I was forwarded a complaint by someone living in the blanket area of one of my client stations. Seems we were 5x9 on their $10 house phone.
We constructed a small filter and sent it on to them. A couple of days later, a call was forwarded to me. Seems the wife had been told by the husband that she'd better not install it or she could get killed. According to her, he knew "...a lot about electricity and he noticed that the box had over a thousand volts in it, maybe two thousand."
Well, he knew enough about opening a device but, apparently, didn't know much about reading capacitors. Those good old .01 @1000v discs would have done their job but may not get the chance. I tried to explain working voltage but don't know that I got through.

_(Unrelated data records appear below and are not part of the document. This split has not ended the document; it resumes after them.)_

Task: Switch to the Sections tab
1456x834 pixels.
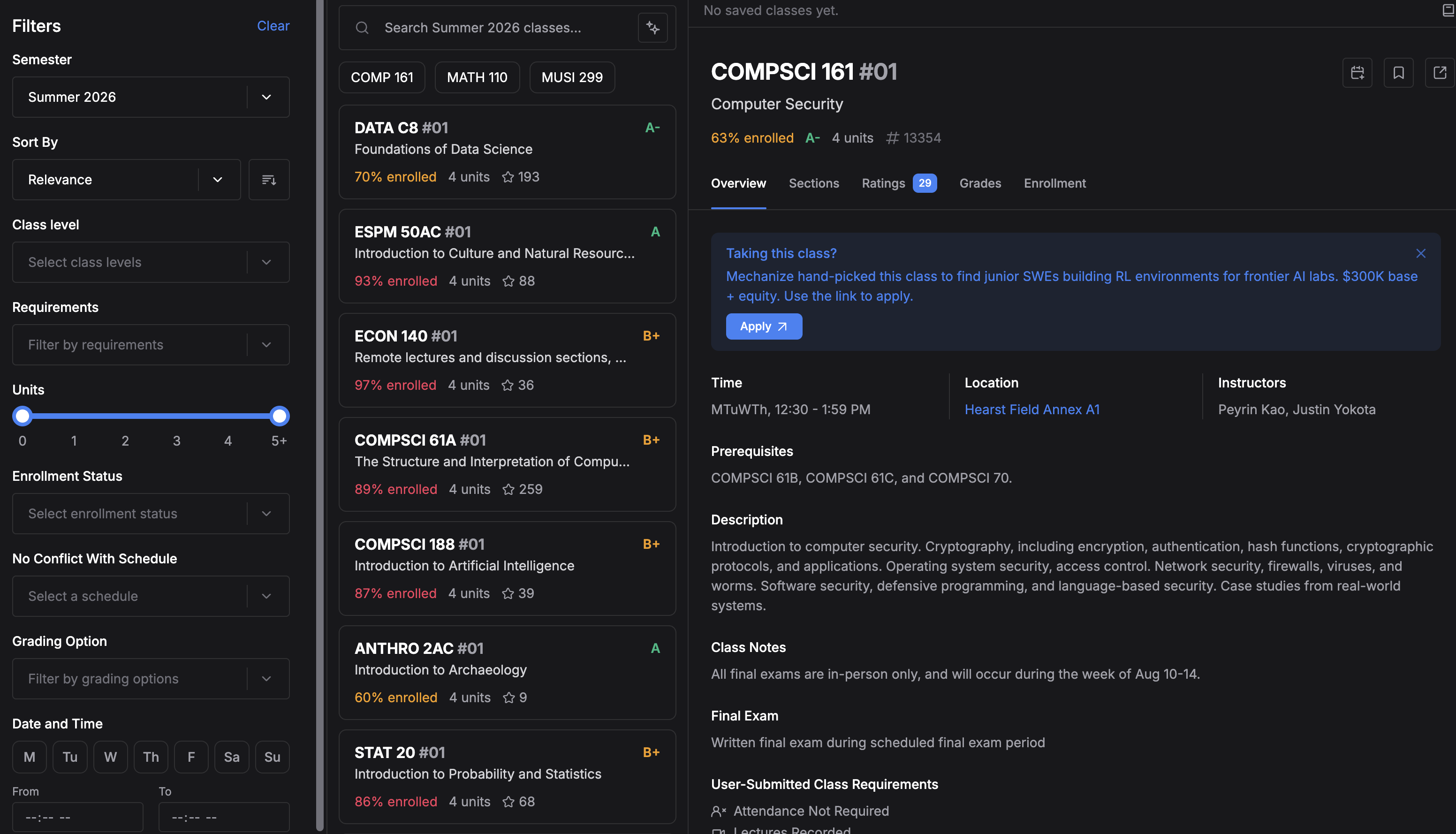Action: [x=814, y=183]
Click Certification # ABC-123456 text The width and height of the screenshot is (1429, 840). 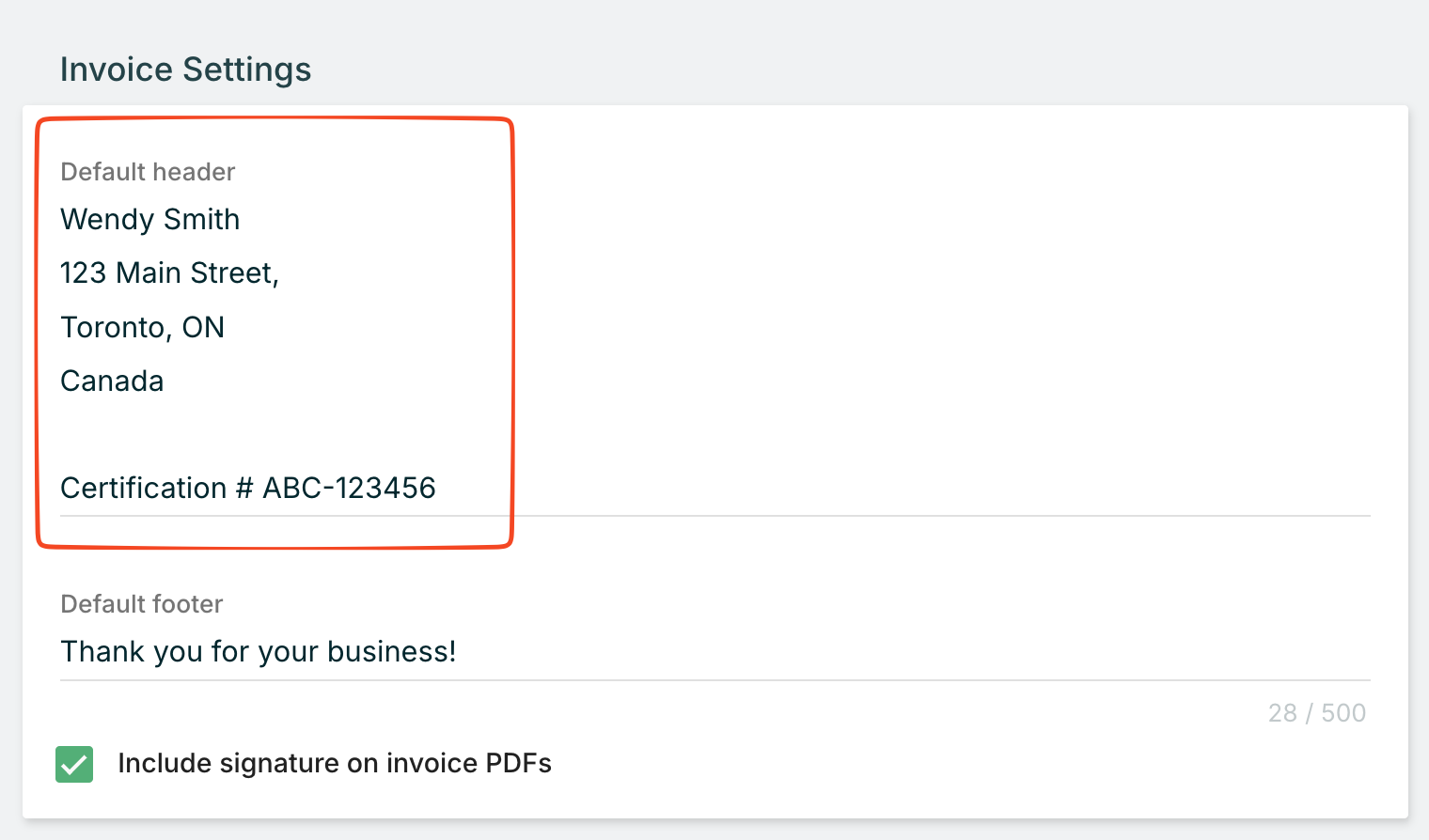[248, 488]
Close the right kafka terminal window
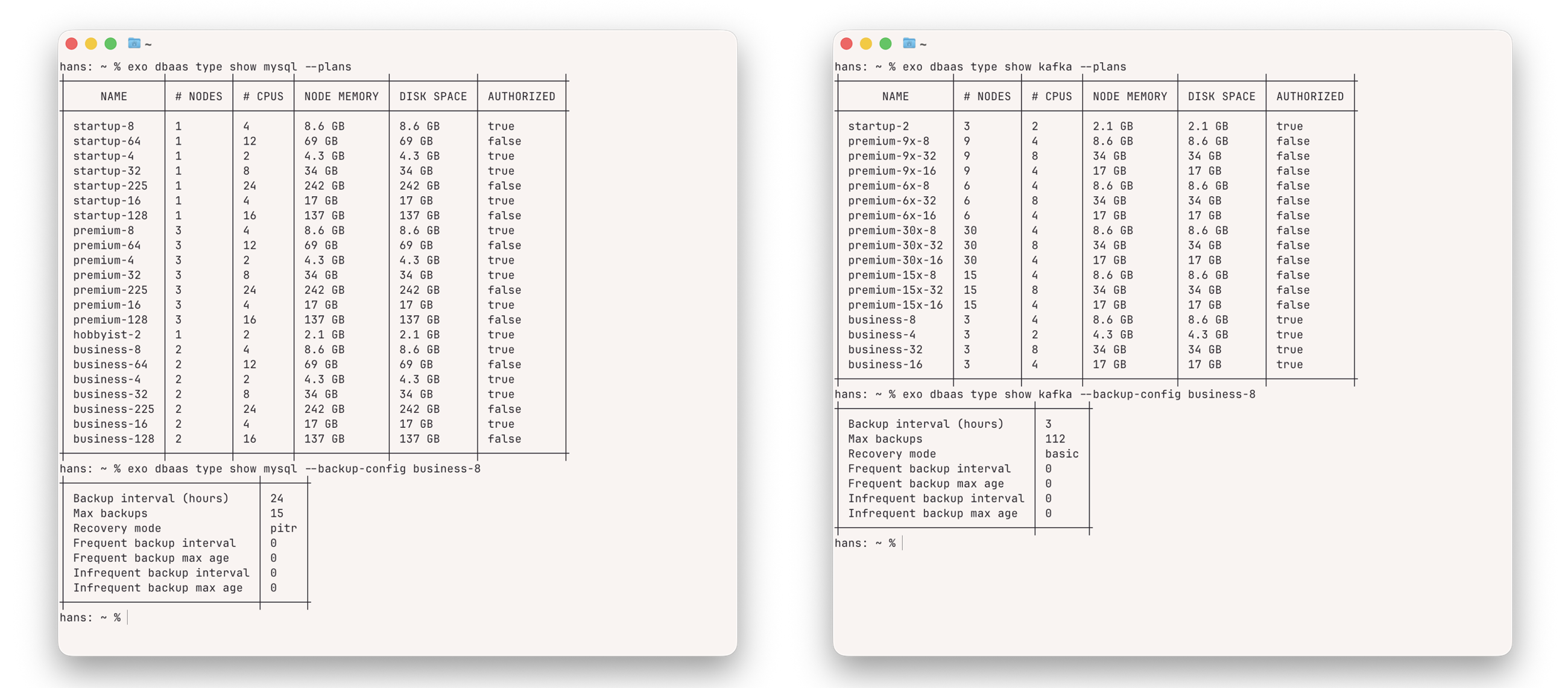 point(846,43)
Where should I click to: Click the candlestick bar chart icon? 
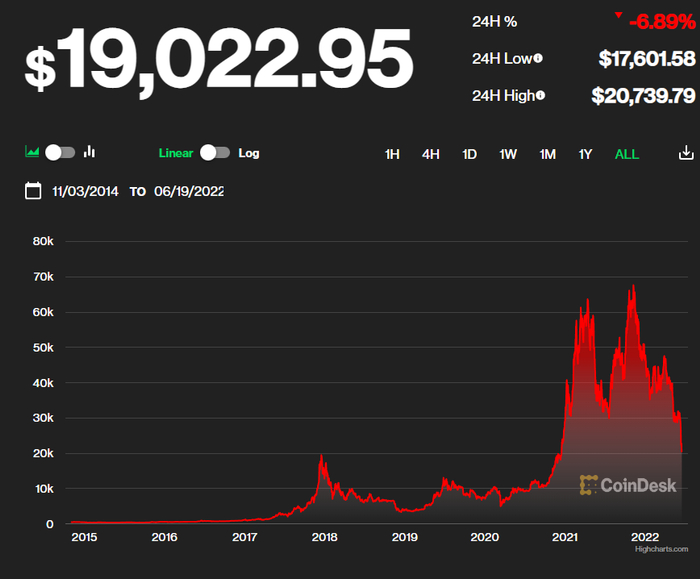(x=89, y=152)
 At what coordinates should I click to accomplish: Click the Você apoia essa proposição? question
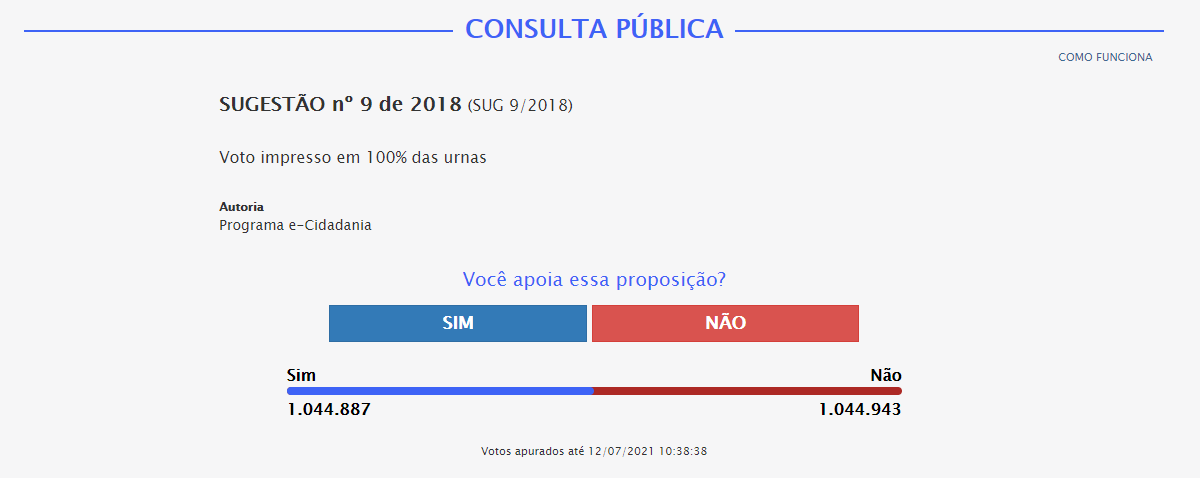coord(594,279)
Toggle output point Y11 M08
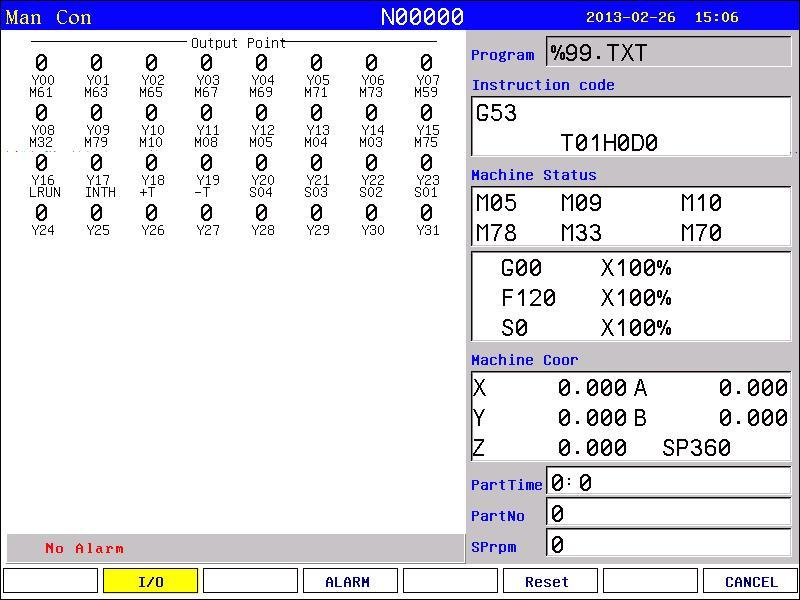800x600 pixels. pyautogui.click(x=207, y=126)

It brought to mind the statement, "A Little Knowledge is Dangerous." We've all experienced some of these situations. In the "not so dangerous" category is the jock who decides that he can bring in a bunch of Y adapters and series them up so that 4 people can plug headphones into one board phones output. With luck, a fuse will blow or the chip will shut down and there's not a lot of damage done.
Then again, they can get more dangerous - like the guys who want to adjust the audio processor on their own. I have seen some so far "gone" that the only way to correct the problem is to reset to the defaults and start over. One friend once very carefully built a gonculator (with respect to Hogan's Heroes). It had 4 pots and two screwdriver adjustments. He labeled it the (call letters) Audio Processor. It had Belden going in and out. The pots had calibrated scales and there were labels above the screwdriver adjustments...labels like: Male Voice Enhancer Depth, and Sibilance Compression. Others were labeled with even more esoteric names which slip my mind. He installed the box in a rack and put a plexiglas cover on it, held down with screws.
Now, although the box wasn't in line and did nothing, it was regularly the object of adjustment. In fact, one jock in particular became irate when another one "misadjusted" the box, screwing up his air voice. It was weeks before my friend finally let them all know what they were - or weren't - doing.
Actually, those adjustments did nothing and, therefore, the "little knowledge" had little danger. Then comes this one: The DA is out. The antenna monitor is fine but the monitoring points are off. After you examine and cross examine, someone, maybe even the GM, fesses up. The monitor was reading wrong and the started cranking till they got it close. Out at the tower, you replace the toroid with the shorted turn, return the phasor coils to their Sharpie positions and, son of a gun, it's back in tolerance.
I don't need to go on. You can all add others - most probably more traumatic than these. Question is, how do you convince folks to call first? If you have the answer, open an office and just sell that answer. You'll make millions.